Extracted items:
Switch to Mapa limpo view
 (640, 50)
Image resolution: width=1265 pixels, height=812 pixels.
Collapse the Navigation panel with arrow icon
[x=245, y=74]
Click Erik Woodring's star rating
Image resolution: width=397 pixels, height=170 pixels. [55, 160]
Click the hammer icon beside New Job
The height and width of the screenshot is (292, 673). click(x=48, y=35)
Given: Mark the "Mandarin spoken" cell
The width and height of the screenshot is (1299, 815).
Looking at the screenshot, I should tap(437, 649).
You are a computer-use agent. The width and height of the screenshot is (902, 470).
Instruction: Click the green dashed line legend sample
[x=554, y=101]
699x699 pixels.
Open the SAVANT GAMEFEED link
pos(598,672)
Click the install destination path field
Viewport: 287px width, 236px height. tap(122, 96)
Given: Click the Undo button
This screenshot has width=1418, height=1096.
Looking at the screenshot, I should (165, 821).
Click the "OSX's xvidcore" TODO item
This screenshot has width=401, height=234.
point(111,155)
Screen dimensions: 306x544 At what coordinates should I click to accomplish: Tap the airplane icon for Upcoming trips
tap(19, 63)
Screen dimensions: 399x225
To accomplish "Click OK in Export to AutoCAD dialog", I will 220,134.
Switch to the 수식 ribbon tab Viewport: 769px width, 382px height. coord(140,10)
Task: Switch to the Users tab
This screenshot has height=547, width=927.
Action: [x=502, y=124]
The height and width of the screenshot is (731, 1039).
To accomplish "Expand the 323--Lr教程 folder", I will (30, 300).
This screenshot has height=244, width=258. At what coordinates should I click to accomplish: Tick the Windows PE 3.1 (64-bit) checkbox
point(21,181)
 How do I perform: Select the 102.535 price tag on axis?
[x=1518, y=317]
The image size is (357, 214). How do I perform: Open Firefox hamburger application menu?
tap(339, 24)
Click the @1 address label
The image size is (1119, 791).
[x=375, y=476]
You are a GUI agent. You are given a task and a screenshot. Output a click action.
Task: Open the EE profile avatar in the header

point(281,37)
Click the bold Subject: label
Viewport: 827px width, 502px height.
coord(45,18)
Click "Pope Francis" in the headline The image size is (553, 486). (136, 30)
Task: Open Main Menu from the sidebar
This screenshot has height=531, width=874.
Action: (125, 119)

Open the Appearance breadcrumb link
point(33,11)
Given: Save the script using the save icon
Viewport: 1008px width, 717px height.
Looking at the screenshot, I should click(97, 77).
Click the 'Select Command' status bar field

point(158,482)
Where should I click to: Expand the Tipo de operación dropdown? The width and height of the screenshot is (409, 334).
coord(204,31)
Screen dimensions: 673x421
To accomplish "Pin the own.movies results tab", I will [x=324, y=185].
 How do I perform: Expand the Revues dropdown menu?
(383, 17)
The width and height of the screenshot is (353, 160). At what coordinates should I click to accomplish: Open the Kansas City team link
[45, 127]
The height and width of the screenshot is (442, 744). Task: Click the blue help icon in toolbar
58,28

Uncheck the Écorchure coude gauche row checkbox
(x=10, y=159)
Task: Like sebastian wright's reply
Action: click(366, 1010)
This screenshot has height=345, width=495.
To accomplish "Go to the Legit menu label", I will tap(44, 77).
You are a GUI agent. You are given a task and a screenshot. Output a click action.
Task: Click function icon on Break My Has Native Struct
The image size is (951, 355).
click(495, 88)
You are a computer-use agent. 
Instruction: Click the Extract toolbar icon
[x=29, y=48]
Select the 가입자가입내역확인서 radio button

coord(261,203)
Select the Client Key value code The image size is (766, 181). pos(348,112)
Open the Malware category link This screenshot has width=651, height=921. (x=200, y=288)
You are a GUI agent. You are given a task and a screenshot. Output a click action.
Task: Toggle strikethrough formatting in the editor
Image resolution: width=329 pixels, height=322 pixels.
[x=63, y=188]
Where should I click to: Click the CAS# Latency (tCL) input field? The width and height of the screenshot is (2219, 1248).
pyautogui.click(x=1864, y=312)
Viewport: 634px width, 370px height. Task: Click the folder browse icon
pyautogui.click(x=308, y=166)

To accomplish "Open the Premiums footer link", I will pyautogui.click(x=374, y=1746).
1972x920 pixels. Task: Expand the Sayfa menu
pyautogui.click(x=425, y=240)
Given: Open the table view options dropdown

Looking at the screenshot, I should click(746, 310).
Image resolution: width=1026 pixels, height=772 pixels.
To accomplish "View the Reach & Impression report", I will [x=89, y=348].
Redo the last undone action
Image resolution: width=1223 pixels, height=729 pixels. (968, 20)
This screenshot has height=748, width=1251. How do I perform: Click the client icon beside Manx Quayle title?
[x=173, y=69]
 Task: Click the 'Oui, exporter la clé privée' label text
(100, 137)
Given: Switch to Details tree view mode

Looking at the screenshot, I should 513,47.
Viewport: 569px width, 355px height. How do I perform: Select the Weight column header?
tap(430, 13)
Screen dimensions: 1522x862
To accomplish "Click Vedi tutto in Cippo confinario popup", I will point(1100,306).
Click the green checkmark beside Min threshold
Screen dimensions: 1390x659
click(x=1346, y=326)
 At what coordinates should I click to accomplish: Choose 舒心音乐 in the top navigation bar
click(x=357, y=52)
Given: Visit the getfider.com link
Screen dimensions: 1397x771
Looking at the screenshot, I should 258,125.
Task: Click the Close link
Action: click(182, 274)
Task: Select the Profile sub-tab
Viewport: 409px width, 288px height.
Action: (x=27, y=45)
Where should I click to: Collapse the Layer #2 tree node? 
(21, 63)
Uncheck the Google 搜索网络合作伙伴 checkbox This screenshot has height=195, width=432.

• [Task]
In the items above, replace every "How do I perform" with "How can I perform" and leave everything else unchanged.

• [Finished exercise]
Switch to Mapa limpo view
 (640, 50)
Image resolution: width=1265 pixels, height=812 pixels.
Collapse the Navigation panel with arrow icon
[x=245, y=74]
Click Erik Woodring's star rating
Image resolution: width=397 pixels, height=170 pixels. [55, 160]
Click the hammer icon beside New Job
The height and width of the screenshot is (292, 673). click(x=48, y=35)
Given: Mark the "Mandarin spoken" cell
The width and height of the screenshot is (1299, 815).
Looking at the screenshot, I should tap(437, 649).
You are a computer-use agent. The width and height of the screenshot is (902, 470).
Instruction: Click the green dashed line legend sample
[x=554, y=101]
699x699 pixels.
Open the SAVANT GAMEFEED link
pos(598,672)
Click the install destination path field
Viewport: 287px width, 236px height. tap(122, 96)
Given: Click the Undo button
This screenshot has width=1418, height=1096.
Looking at the screenshot, I should (165, 821).
Click the "OSX's xvidcore" TODO item
This screenshot has width=401, height=234.
point(111,155)
Screen dimensions: 306x544 At what coordinates should I click to accomplish: Tap the airplane icon for Upcoming trips
tap(19, 63)
Screen dimensions: 399x225
To accomplish "Click OK in Export to AutoCAD dialog", I will 220,134.
Switch to the 수식 ribbon tab Viewport: 769px width, 382px height. coord(140,10)
Task: Switch to the Users tab
This screenshot has height=547, width=927.
Action: [x=502, y=124]
The height and width of the screenshot is (731, 1039).
To accomplish "Expand the 323--Lr教程 folder", I will (30, 300).
This screenshot has height=244, width=258. At what coordinates should I click to accomplish: Tick the Windows PE 3.1 (64-bit) checkbox
point(21,181)
 How can I perform: Select the 102.535 price tag on axis?
[x=1518, y=317]
The image size is (357, 214). How can I perform: Open Firefox hamburger application menu?
tap(339, 24)
Click the @1 address label
The image size is (1119, 791).
[x=375, y=476]
You are a GUI agent. You are given a task and a screenshot. Output a click action.
Task: Open the EE profile avatar in the header

point(281,37)
Click the bold Subject: label
Viewport: 827px width, 502px height.
coord(45,18)
Click "Pope Francis" in the headline The image size is (553, 486). (136, 30)
Task: Open Main Menu from the sidebar
This screenshot has height=531, width=874.
Action: (125, 119)

Open the Appearance breadcrumb link
point(33,11)
Given: Save the script using the save icon
Viewport: 1008px width, 717px height.
Looking at the screenshot, I should click(97, 77).
Click the 'Select Command' status bar field

point(158,482)
Where should I click to: Expand the Tipo de operación dropdown? The width and height of the screenshot is (409, 334).
coord(204,31)
Screen dimensions: 673x421
To accomplish "Pin the own.movies results tab", I will [x=324, y=185].
 How can I perform: Expand the Revues dropdown menu?
(383, 17)
The width and height of the screenshot is (353, 160). At what coordinates should I click to accomplish: Open the Kansas City team link
[45, 127]
The height and width of the screenshot is (442, 744). Task: Click the blue help icon in toolbar
58,28

Uncheck the Écorchure coude gauche row checkbox
(x=10, y=159)
Task: Like sebastian wright's reply
Action: click(366, 1010)
This screenshot has height=345, width=495.
To accomplish "Go to the Legit menu label", I will tap(44, 77).
You are a GUI agent. You are given a task and a screenshot. Output a click action.
Task: Click function icon on Break My Has Native Struct
The image size is (951, 355).
click(495, 88)
You are a computer-use agent. 
Instruction: Click the Extract toolbar icon
[x=29, y=48]
Select the 가입자가입내역확인서 radio button

coord(261,203)
Select the Client Key value code The image size is (766, 181). pos(348,112)
Open the Malware category link This screenshot has width=651, height=921. (x=200, y=288)
You are a GUI agent. You are given a task and a screenshot. Output a click action.
Task: Toggle strikethrough formatting in the editor
Image resolution: width=329 pixels, height=322 pixels.
[x=63, y=188]
Where should I click to: Click the CAS# Latency (tCL) input field? The width and height of the screenshot is (2219, 1248).
pyautogui.click(x=1864, y=312)
Viewport: 634px width, 370px height. Task: Click the folder browse icon
pyautogui.click(x=308, y=166)

To accomplish "Open the Premiums footer link", I will pyautogui.click(x=374, y=1746).
1972x920 pixels. Task: Expand the Sayfa menu
pyautogui.click(x=425, y=240)
Given: Open the table view options dropdown

Looking at the screenshot, I should click(746, 310).
Image resolution: width=1026 pixels, height=772 pixels.
To accomplish "View the Reach & Impression report", I will [x=89, y=348].
Redo the last undone action
Image resolution: width=1223 pixels, height=729 pixels. (968, 20)
This screenshot has height=748, width=1251. How can I perform: Click the client icon beside Manx Quayle title?
[x=173, y=69]
 Task: Click the 'Oui, exporter la clé privée' label text
(100, 137)
Given: Switch to Details tree view mode

Looking at the screenshot, I should 513,47.
Viewport: 569px width, 355px height. How can I perform: Select the Weight column header?
tap(430, 13)
Screen dimensions: 1522x862
To accomplish "Click Vedi tutto in Cippo confinario popup", I will point(1100,306).
Click the green checkmark beside Min threshold
Screen dimensions: 1390x659
click(x=1346, y=326)
 At what coordinates should I click to accomplish: Choose 舒心音乐 in the top navigation bar
click(x=357, y=52)
Given: Visit the getfider.com link
Screen dimensions: 1397x771
Looking at the screenshot, I should 258,125.
Task: Click the Close link
Action: click(182, 274)
Task: Select the Profile sub-tab
Viewport: 409px width, 288px height.
Action: (x=27, y=45)
Where should I click to: Collapse the Layer #2 tree node? 
(21, 63)
Uncheck the Google 搜索网络合作伙伴 checkbox This screenshot has height=195, width=432.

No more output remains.